Ghana’s economy still exposed to external shocks despite recent stability – Standard & Poor’s

Ghana’s economy still exposed to external shocks despite recent stability - Standard & Poor’s

Ratings agency Standard & Poor’s (S&P) has cautioned that Ghana’s economy remains vulnerable to external shocks despite showing signs of stability in recent months.

“In our view, notwithstanding stronger recent economic outturns, Ghana’s economy remains exposed to risks from commodity price fluctuations and broader external and weather-related shocks,” the agency noted in its latest report on Ghana.

The report follows S&P’s decision to upgrade Ghana’s sovereign credit rating to B-/B with a stable outlook, citing improved fiscal performance and a better balance of payments position.

S&P, however, warned that the durability of Ghana’s fiscal reforms remains untested.

“We are worried, especially during future election cycles, which in the past have coincided with large increases in public spending in Ghana,” the agency said.

It highlighted the country’s recurrent weak fiscal performance, particularly around elections, “when public spending was frequently increased at a pace significantly exceeding revenue growth and underpinning a steady rise in net general government debt, ultimately leading to Ghana defaulting on its obligations in December 2022.”
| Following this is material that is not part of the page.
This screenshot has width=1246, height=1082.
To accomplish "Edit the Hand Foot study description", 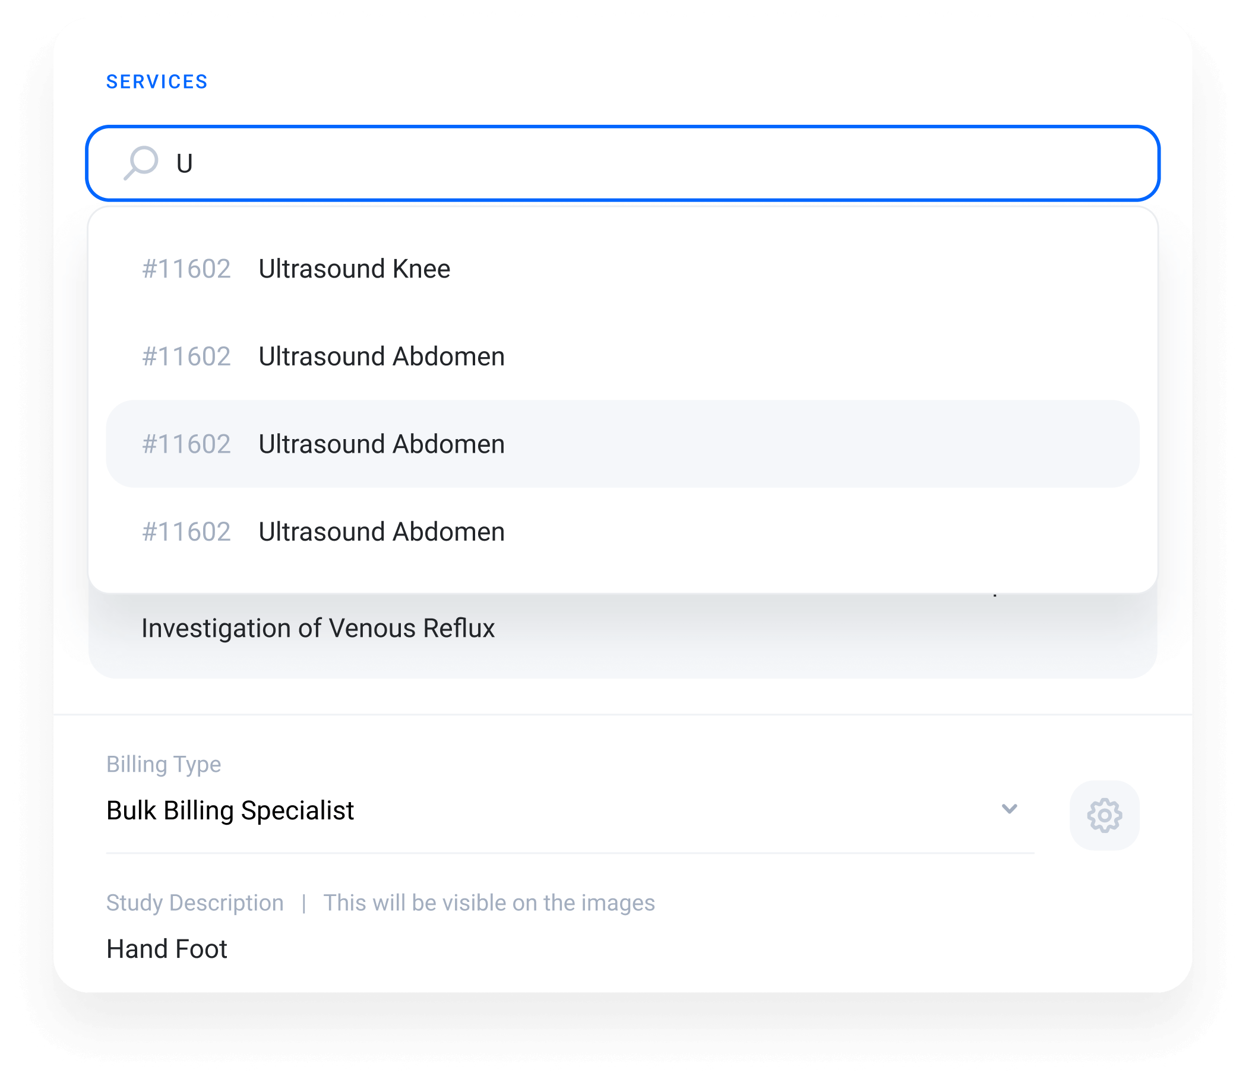I will pos(167,949).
On the exchange rate, the agency expressed concern about the potential impact of volatility on government debt, noting that “over 50% of public debt is denominated in foreign currency, and exchange rate movements have a material impact on Ghana’s debt-to-GDP ratios.”

Despite these risks, S&P projected a more positive outlook for the economy.
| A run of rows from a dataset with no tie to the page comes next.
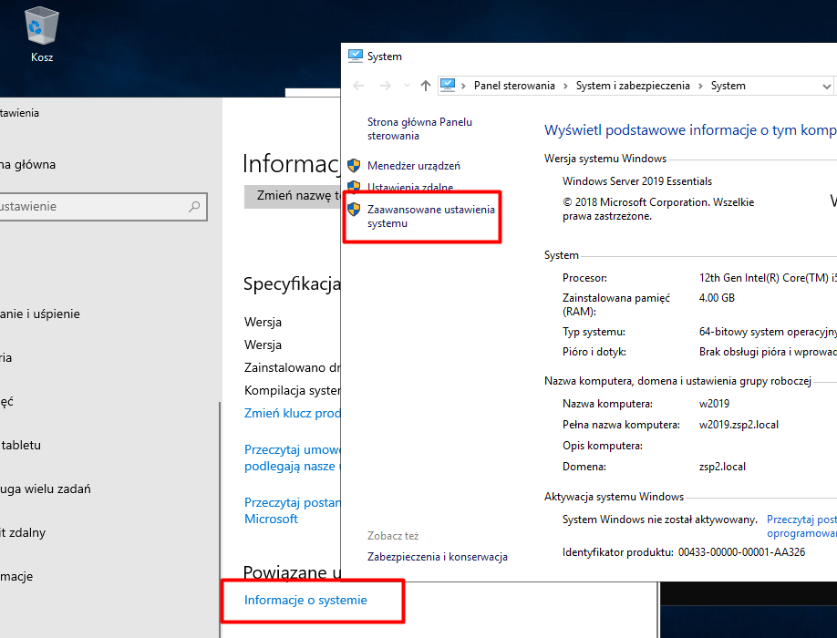Click the System window title bar icon
Screen dimensions: 837x638
click(x=356, y=57)
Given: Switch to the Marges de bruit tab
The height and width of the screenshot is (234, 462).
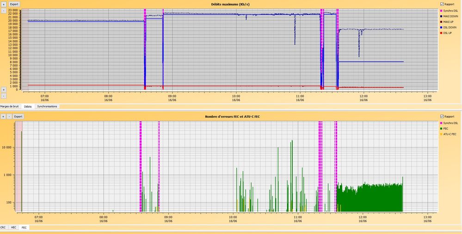Looking at the screenshot, I should pos(11,106).
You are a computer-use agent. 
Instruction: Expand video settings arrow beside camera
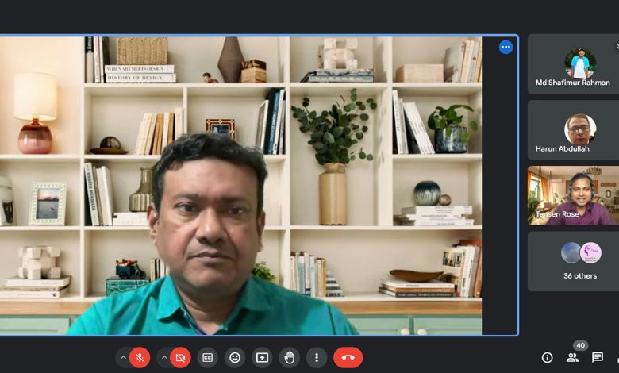click(163, 358)
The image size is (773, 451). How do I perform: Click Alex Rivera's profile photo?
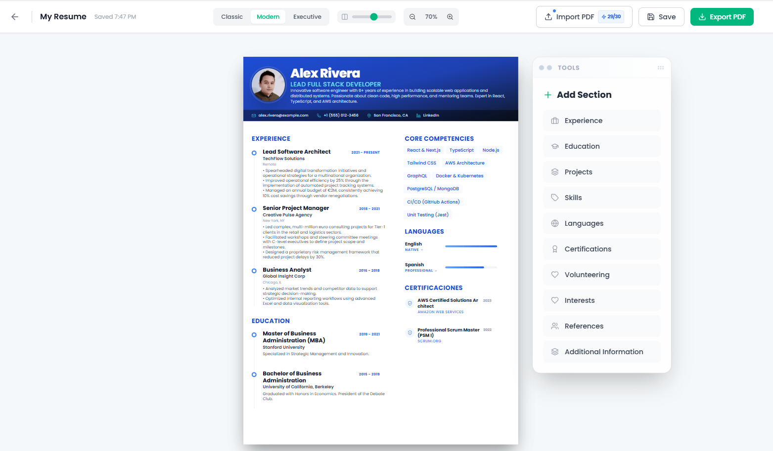268,85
The agency revised Ghana’s growth forecast from 4.5% in May to 6.0%, citing strong commodity prices and government measures to support recovery through improved macroeconomic conditions, including a more stable cedi and declining inflation.

S&P expects inflation to fall below 10% from 2026 and remain within the Bank of Ghana’s target band of 6%–10% through 2028.

“We think inflationary pressures will remain lower compared with those in recent years as the credibility and effectiveness of monetary policy are improving following years of sizable fiscal deficit financing,” the report stated.

The agency concluded that anchoring inflation expectations will depend largely on exchange rate stability, which has been volatile in recent years.